When it comes to the evolution of modern humans, researchers have discovered genetic contributions from both Neanderthals and Denisovans, two ancient groups of early humans.
While there has been much debate in terms of just how much of our modern human lineage is owed to Neanderthals and Denisovans, a new study using artificial intelligence has identified traces of a third unknown ancient human relative that interbred with Homo sapiens in the past.
All humans on Earth can trace their evolutionary roots back to Africa when modern humans first migrated out of the region and spread across the globe hundreds of thousands of years ago.
Past studies have found evidence of several interbreeding events between modern humans and early human relatives like Neanderthals that migrated out of Africa to Eurasia much earlier.

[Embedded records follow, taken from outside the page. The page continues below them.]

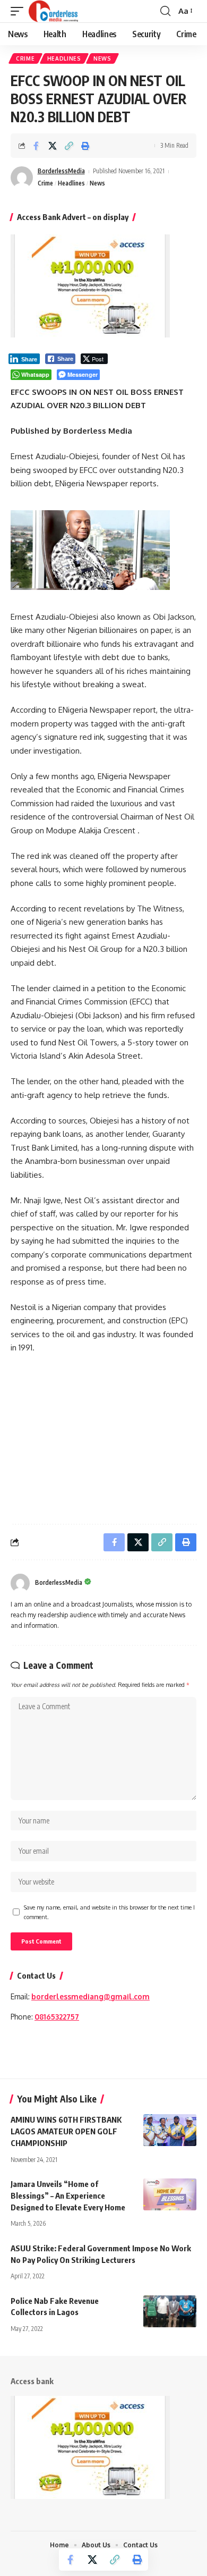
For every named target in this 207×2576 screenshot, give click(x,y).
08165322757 (56, 2016)
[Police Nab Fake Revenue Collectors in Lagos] (169, 2311)
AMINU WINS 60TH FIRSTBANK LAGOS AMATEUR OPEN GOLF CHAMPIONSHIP (66, 2131)
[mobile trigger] (20, 11)
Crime (25, 58)
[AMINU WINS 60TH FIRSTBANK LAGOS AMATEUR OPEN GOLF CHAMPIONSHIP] (169, 2130)
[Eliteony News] (53, 11)
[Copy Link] (69, 145)
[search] (165, 11)
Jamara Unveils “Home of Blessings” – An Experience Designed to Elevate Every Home (68, 2195)
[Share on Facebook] (36, 145)
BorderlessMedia (61, 171)
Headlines (64, 58)
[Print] (85, 145)
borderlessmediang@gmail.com (90, 1996)
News (102, 58)
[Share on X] (52, 145)
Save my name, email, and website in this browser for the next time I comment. (109, 1912)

These interbreeding events are called introgressions, and it’s been suggested that Neanderthals and Denisovans are only part of an incomplete puzzle.
Researchers from the Barcelona Institute of Science and Technology and Pompeu Fabra University in Spain in collaboration with the University of Tartu in Estonia used machine learning to tackle the human genome in hopes of creating a clearer picture of modern human evolution.
“So, we thought we’d try to find these places of high divergence in the genome, see which are Neanderthal and which are Denisovan, and then see whether these explain the whole picture,” Jaume Bertranpetit, a co-author of the study told Smithsonian. “As it happens, if you subtract the Neanderthal and Denisovan parts, there is still something in the genome that is highly divergent.”
The researchers used a series of algorithms to train artificial intelligence to analyze eight different models of early human evolution.
After analyzing the models, the deep learning computer confirmed the existence of a ghost population of an ancient human relative that likely interbred with Denisovans and Neanderthals.
The study shows the potential of artificial intelligence in combing through vast amounts of data, like the human genome, to identify anomalies and patterns never before realized.
The findings were published in the journal Nature Communications.